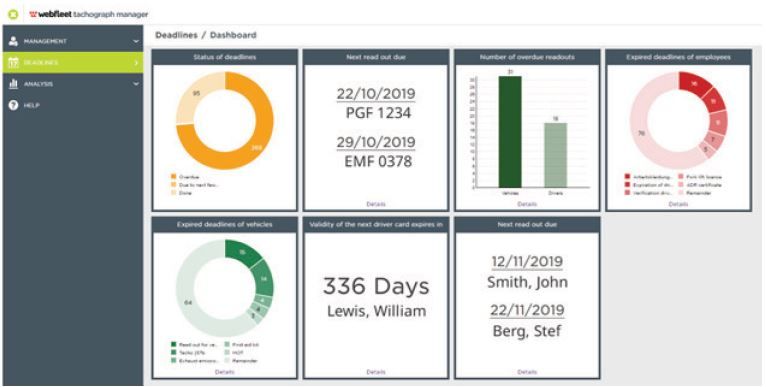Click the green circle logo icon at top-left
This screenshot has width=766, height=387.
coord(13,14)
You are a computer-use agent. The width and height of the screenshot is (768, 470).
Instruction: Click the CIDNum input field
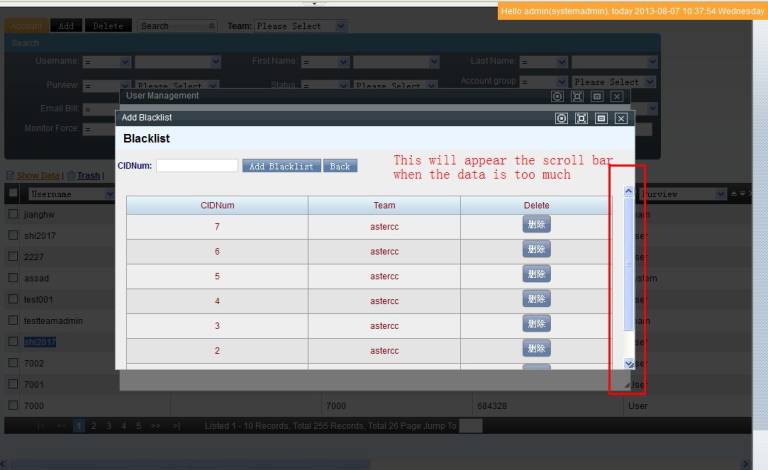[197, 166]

...

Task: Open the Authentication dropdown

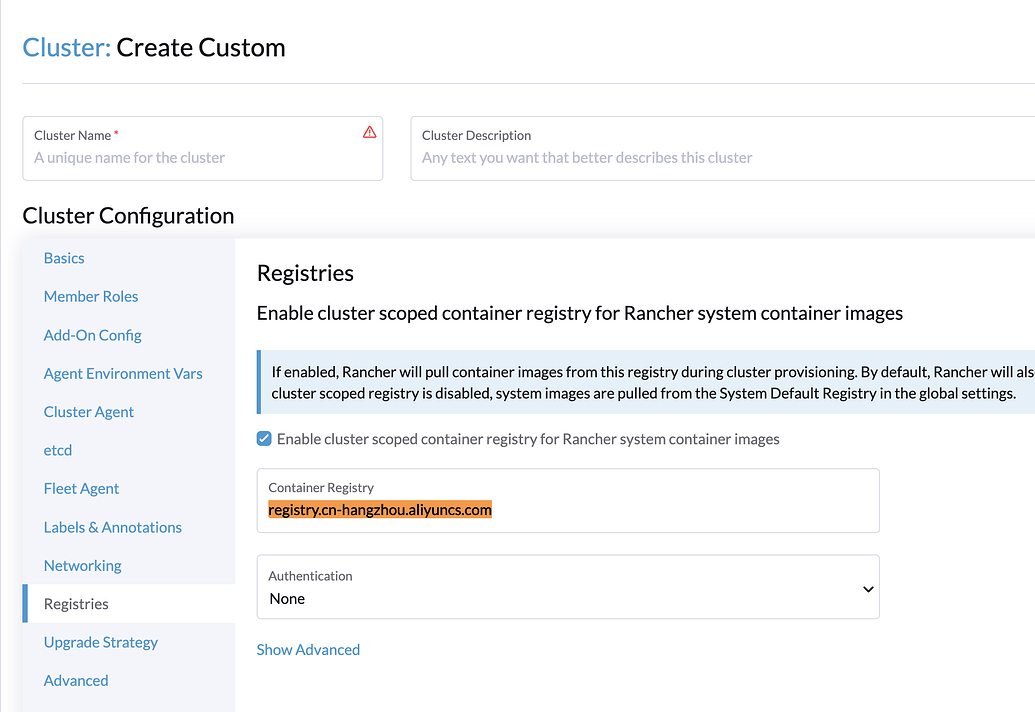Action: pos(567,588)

--

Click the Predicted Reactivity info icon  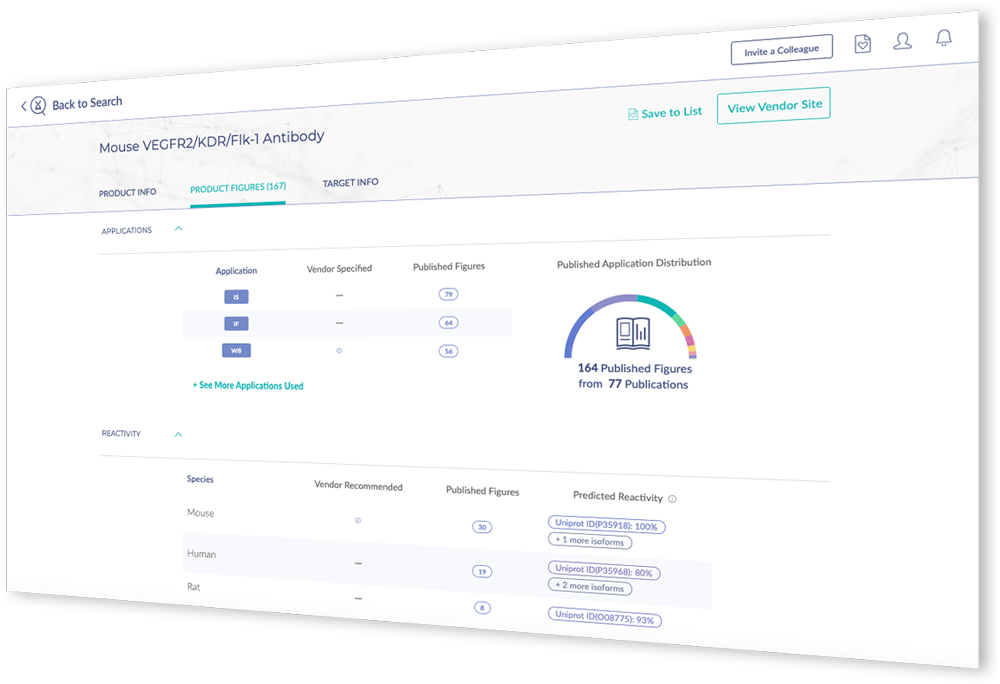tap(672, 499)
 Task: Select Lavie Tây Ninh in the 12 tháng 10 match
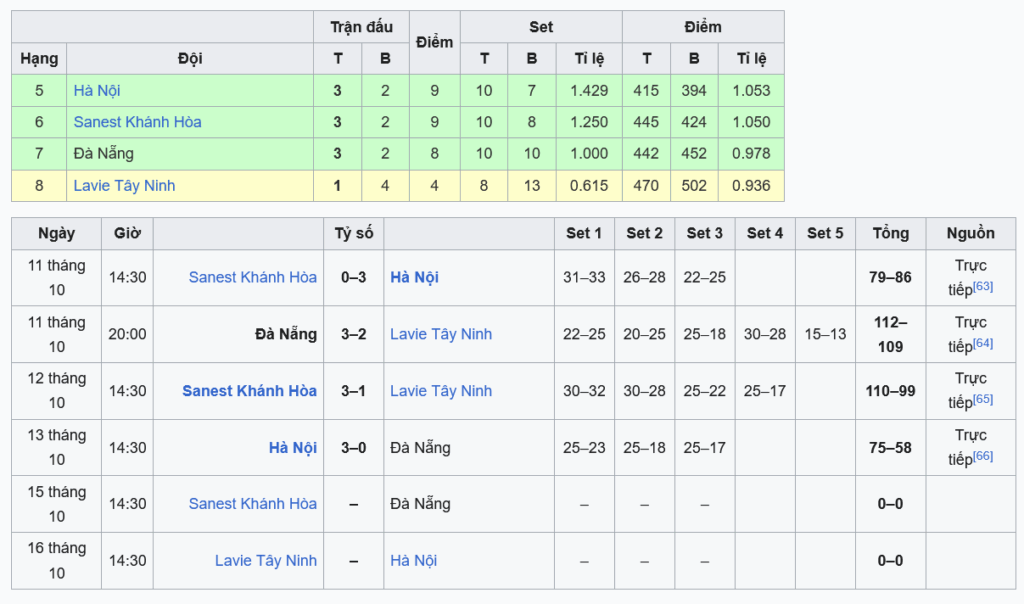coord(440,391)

_THE PROBLEM_
Count the lines of the material above that contain the string "screenshot". Reply with the number only.

_REPLY TO THE EXERCISE_
2